Según la figura de culto Terence McKenna, con este libro Ludlow, había comenzado una corriente por la que navegarían muchos otros autores:

“…una tradición de literatura fármaco-picaresca que encontraría exponentes posteriores en William Burroughs y Hunter S. Thompson... Parte genio y parte loco, Ludlow está a medio camino entre el Capitán Ahab y P.fT. Barnum [un famoso empresario del siglo XIX, famoso por su frase "Nace un tonto cada minuto"], una especie de Mark Twain del hachís. Hay un enorme encanto en esta apertura pseudocientífica, de espíritu libre, a medida que avanza en las oscilantes dunas del mundo del hachís.”

En su obra, el hijo del predicador combinaba impresiones en primera persona sobre los efectos del extracto de cannabis con reflexiones filosóficas acerca de los estados alterados de conciencia, al mismo tiempo que analizaba las formas en las que la percepción se organiza en la mente y la manera en que esta organización se veía modificada (incluso a nivel político y filosófico) a través de los estados alterados de conciencia. Pijama Surf recordaba el pasado año una de las reflexiones de Ludlow al respecto "Existen razones para temer que los hombres prefieren investigar cómo se hace la muselina, los rastrillos y, sobre todo y alrededor de todo, el dinero, en lugar de como están construidas sus mentes".
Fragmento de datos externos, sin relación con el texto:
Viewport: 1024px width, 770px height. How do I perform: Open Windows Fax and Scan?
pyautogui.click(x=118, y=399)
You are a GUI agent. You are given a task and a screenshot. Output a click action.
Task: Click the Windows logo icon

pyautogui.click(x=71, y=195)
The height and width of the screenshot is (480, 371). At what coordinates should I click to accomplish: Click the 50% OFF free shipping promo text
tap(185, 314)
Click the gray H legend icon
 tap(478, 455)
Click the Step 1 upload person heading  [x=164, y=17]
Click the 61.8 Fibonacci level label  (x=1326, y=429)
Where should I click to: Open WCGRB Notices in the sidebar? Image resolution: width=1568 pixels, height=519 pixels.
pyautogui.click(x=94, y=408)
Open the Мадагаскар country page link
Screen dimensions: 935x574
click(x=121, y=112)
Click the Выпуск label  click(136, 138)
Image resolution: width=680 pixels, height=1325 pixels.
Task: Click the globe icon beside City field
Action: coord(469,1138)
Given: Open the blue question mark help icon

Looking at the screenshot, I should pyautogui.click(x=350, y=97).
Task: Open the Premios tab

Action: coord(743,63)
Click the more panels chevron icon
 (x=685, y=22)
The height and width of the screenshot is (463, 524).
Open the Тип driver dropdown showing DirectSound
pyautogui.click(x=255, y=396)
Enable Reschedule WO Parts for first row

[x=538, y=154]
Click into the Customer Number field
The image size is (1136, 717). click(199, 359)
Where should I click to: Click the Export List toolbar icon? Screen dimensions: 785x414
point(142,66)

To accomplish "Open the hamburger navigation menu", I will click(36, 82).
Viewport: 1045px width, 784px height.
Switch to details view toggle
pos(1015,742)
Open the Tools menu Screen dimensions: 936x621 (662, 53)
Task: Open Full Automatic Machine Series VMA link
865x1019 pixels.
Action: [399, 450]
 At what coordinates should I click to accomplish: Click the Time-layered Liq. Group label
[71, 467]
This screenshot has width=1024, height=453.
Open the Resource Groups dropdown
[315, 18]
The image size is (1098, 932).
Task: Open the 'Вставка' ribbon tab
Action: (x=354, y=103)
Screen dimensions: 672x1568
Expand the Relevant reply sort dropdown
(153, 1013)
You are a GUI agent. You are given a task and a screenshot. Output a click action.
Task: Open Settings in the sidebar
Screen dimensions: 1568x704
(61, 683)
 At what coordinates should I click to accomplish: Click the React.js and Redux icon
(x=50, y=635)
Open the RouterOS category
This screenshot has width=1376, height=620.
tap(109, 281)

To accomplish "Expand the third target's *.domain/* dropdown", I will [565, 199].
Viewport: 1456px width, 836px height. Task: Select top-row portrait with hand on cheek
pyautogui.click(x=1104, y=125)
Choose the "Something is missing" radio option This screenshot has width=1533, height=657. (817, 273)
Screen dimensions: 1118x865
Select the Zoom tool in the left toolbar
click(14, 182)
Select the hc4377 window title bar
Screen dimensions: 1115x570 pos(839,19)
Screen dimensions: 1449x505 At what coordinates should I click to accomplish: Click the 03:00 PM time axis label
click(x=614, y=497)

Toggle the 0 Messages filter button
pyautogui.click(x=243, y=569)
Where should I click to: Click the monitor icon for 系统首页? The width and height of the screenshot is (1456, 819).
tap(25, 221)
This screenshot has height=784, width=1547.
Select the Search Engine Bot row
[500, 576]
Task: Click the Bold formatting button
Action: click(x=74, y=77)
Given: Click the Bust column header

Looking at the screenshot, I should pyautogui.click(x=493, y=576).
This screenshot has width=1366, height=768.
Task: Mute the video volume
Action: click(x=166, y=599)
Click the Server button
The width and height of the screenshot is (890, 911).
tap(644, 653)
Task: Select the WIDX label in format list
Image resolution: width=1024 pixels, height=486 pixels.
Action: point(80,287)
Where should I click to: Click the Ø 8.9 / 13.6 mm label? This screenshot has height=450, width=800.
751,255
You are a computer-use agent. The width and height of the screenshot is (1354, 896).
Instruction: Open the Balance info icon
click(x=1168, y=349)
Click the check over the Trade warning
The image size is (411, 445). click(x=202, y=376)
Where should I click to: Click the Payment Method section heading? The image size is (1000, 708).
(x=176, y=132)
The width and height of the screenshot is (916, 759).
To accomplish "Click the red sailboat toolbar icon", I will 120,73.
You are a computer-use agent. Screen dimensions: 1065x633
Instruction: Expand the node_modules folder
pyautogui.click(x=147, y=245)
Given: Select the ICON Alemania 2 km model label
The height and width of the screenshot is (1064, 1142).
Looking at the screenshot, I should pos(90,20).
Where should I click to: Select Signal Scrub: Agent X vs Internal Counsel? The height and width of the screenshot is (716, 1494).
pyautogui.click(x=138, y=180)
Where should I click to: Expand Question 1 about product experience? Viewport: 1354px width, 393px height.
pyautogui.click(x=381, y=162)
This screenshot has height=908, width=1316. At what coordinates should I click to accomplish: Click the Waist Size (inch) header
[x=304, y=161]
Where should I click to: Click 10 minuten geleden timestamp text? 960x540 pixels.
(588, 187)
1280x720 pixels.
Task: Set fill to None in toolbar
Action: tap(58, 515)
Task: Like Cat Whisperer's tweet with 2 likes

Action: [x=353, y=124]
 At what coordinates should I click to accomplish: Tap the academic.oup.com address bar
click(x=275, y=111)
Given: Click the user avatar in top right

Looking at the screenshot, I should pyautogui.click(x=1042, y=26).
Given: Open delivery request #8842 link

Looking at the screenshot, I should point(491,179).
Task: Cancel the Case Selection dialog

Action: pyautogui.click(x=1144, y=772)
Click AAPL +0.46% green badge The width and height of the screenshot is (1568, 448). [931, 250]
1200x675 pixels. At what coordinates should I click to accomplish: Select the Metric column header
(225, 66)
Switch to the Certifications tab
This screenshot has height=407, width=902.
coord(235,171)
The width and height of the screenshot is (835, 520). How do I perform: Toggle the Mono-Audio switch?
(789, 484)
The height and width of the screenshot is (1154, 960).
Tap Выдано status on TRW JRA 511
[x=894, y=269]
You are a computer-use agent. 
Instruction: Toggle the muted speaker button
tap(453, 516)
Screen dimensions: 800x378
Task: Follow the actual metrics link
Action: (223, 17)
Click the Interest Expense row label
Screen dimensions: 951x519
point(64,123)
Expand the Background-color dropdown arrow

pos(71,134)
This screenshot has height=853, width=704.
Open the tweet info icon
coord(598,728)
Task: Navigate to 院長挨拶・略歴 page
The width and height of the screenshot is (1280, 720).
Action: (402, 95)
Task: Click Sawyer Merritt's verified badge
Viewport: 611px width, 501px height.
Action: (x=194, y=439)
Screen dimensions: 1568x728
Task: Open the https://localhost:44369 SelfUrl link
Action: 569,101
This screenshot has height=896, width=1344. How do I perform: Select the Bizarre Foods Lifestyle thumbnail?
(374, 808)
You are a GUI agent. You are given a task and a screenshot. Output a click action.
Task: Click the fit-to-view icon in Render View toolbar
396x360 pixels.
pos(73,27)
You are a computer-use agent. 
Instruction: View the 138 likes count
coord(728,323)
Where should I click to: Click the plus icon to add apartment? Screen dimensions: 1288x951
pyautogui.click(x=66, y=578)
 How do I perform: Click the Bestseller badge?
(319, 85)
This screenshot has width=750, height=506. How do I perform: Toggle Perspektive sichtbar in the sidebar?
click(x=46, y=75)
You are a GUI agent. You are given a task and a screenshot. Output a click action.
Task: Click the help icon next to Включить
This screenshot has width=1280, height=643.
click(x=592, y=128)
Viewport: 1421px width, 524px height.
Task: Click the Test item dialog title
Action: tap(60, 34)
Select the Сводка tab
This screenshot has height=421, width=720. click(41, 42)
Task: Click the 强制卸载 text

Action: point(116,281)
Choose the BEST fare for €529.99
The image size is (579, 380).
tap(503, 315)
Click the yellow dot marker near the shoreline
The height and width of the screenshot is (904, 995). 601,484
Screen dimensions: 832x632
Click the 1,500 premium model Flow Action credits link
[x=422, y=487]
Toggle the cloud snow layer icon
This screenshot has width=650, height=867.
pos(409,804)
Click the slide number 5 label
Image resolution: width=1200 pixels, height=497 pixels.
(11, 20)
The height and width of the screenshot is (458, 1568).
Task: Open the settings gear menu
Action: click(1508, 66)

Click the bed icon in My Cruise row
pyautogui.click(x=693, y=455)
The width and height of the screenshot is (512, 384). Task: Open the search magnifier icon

En 1863, Fitz Hugh Ludlow se trasladaba San Francisco, donde vería la luz su segundo libro. The Heart of the Continent (El corazón del continente).

Debido a su mal estado de salud, producto en gran parte de una tuberculosis que se le había detectado cuando tenía veintisiete años, partió para Europa en 1870 junto a su esposa, uno de sus hijos y su hermana. Tras pasar mes y medio en Londres fue internado en un sanatorio en la ciudad suiza de Ginebra. Allí murió al día siguiente de cumplir los treinta y cuatro.

En el pasaje “¿Qué deben hacer para ser salvados?” de su libro El comedor de Hachís había escrito el premonitorio texto: “Sobre el ataúd del comedor de opio, por fin, gracias a Dios, una mujer y una hermana puede dejar de llorar y decir ‘Al fin es libre’”.